11.02.2026 | Spielbericht

Niederlage im 1. Halbfinal

Der EHC Meinisberg muss zum Auftakt der Halbfinal-Serie gegen den EHC Zuchwil Regio eine 1:3-Niederlage einstecken. Trotz eines engagierten Starts belohnten sich die Seeländer nicht – und liefen stattdessen in die Effizienz-Falle der Solothurner.

EHC Zuchwil Regio - EHC Meinisberg 3:1 (2:0, 1:0, 0:1)

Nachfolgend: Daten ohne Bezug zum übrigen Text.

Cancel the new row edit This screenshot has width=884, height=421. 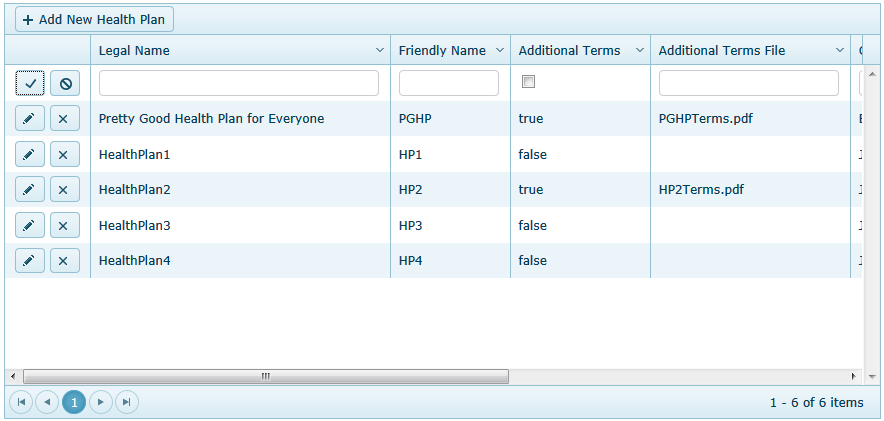coord(65,84)
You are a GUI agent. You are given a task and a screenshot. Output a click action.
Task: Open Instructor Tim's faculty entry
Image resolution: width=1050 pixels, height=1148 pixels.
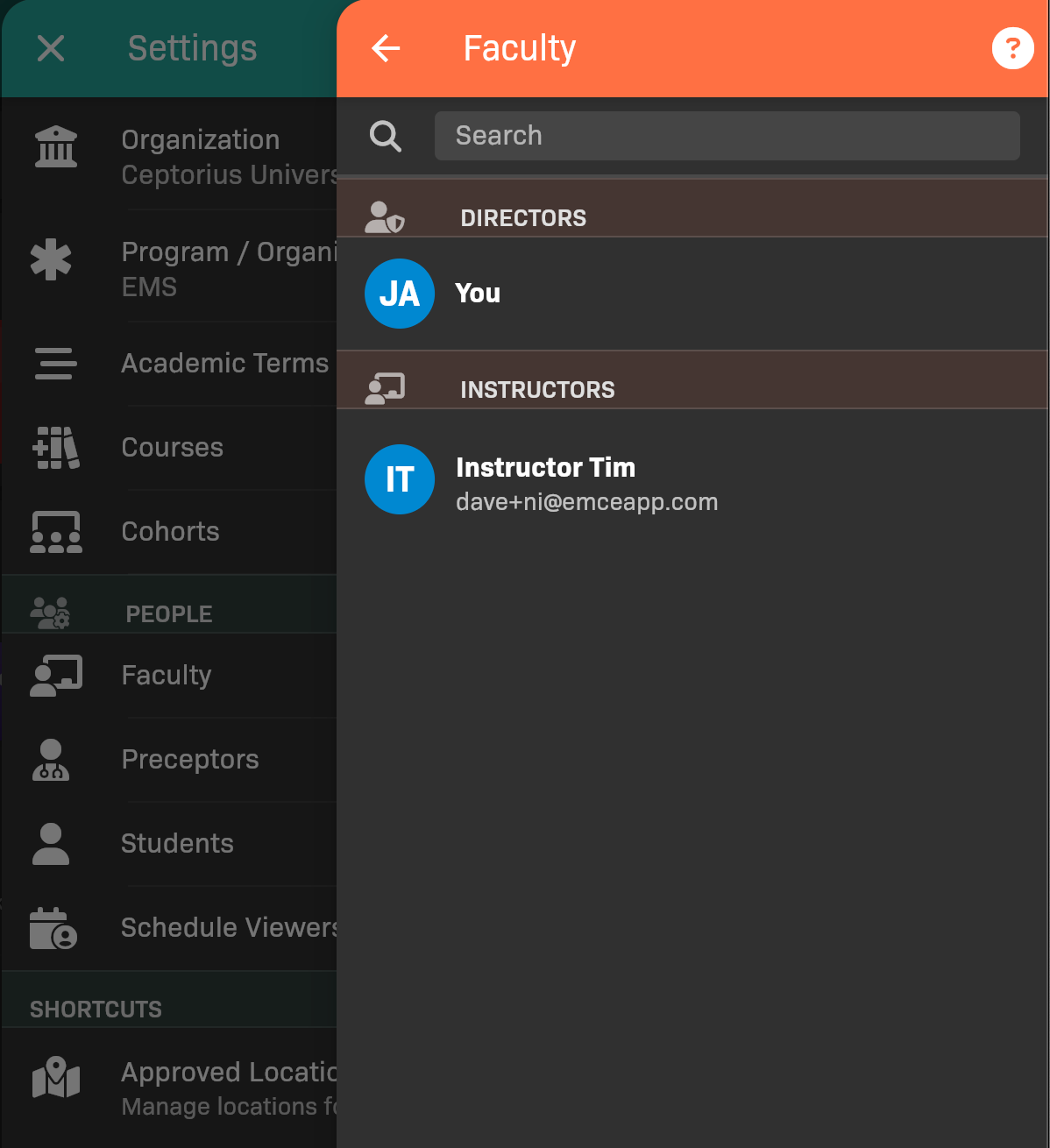coord(586,483)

Niederlage im 1. Halbfinalspiel

Eishockey kann manchmal grausam sein. Wer die Partie verfolgte, sah einen EHC Meinisberg, der spielerisch gut mithielt, aber gegen eiskalte Hausherren anrannte. Zuchwil agierte nach dem Motto „Minimaler Aufwand, maximaler Ertrag“ und sicherte sich so den ersten Sieg in der Best-of-Five-Serie.

Kalte Dusche trotz gutem Start

Dabei fing alles vielversprechend an. Meinisberg startete druckvoll und erspielte sich früh gute Chancen. Doch in der 7. Minute folgte die kalte Dusche: Nachdem die Scheibe nicht konsequent aus der Gefahrenzone geklärt werden konnte, staubte Zuchwil nach einem Abpraller zum 1:0 ab. Dieser Gegentreffer hinterliess Spuren im Spielaufbau der Seeländer. Zuchwil nutzte die Phase der Verunsicherung aus und erhöhte noch vor der ersten Pause auf 2:0.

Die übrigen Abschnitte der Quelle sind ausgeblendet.